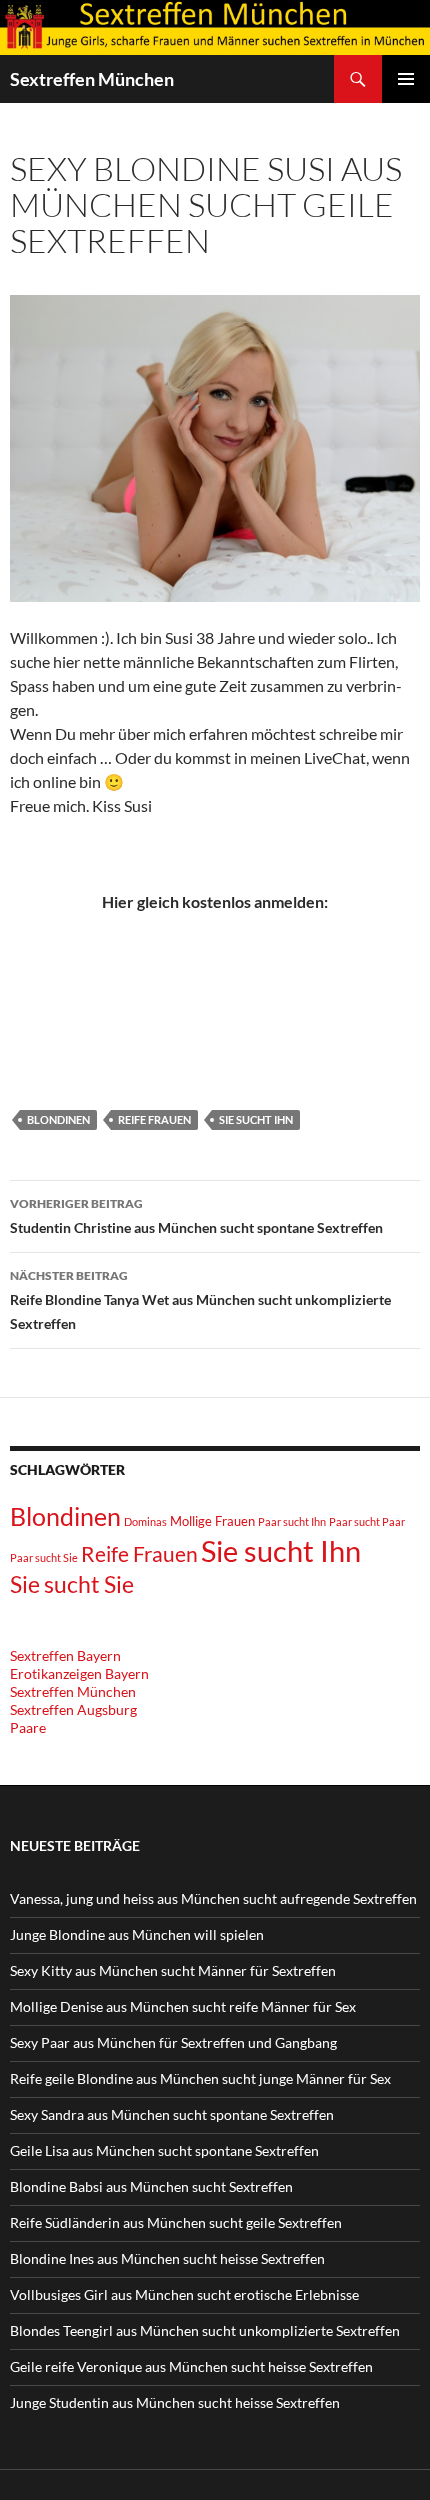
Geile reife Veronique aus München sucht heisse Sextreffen (191, 2366)
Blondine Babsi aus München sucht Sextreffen (151, 2186)
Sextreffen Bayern (65, 1655)
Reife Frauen (154, 1119)
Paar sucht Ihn (292, 1521)
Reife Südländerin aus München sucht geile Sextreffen (176, 2222)
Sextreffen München (92, 79)
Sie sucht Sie (72, 1584)
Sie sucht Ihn (256, 1119)
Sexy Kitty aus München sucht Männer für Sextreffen (173, 1970)
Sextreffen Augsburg (73, 1709)
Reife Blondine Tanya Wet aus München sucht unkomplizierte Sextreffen (200, 1300)
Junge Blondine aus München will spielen (137, 1934)
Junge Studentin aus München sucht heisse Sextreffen (175, 2402)
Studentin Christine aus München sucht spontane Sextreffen (196, 1216)
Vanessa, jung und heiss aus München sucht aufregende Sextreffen (213, 1898)
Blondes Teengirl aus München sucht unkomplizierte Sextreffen (205, 2330)
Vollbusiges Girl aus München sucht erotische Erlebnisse (184, 2294)
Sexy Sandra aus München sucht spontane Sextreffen (172, 2114)
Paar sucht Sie (44, 1557)
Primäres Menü (406, 79)
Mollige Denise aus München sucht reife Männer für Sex (183, 2006)
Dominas (145, 1521)
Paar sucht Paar (367, 1521)
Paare (28, 1727)
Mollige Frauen (212, 1521)
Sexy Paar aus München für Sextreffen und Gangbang (173, 2042)
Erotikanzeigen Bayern (79, 1673)
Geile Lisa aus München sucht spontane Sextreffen (164, 2150)
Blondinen (58, 1119)
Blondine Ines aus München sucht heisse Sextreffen (167, 2258)
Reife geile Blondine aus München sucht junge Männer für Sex (200, 2078)
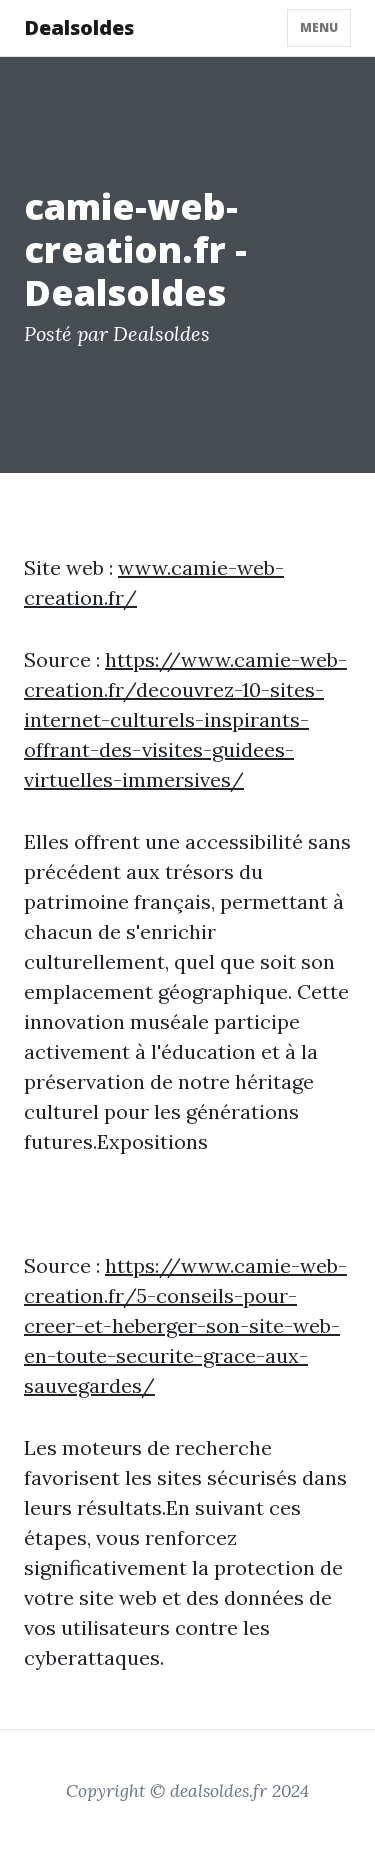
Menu (319, 27)
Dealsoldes (79, 27)
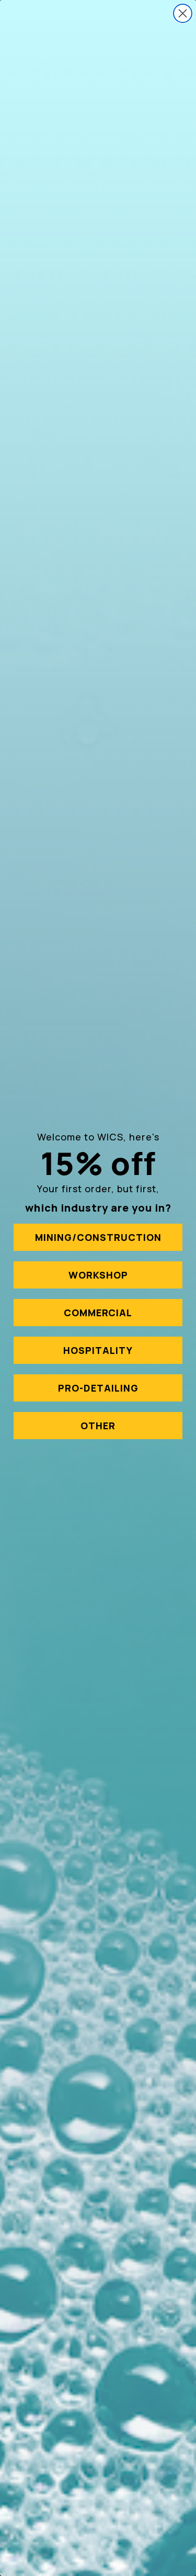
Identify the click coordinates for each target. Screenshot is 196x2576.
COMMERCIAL (98, 1312)
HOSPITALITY (98, 1350)
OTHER (98, 1425)
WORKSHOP (98, 1275)
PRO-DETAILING (98, 1388)
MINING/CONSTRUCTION (98, 1237)
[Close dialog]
■ ■ ■ ■ ■
Exercise: Say how many lines of the listing above contain "unkomplizierte", giving nothing but the number.

Solution: 2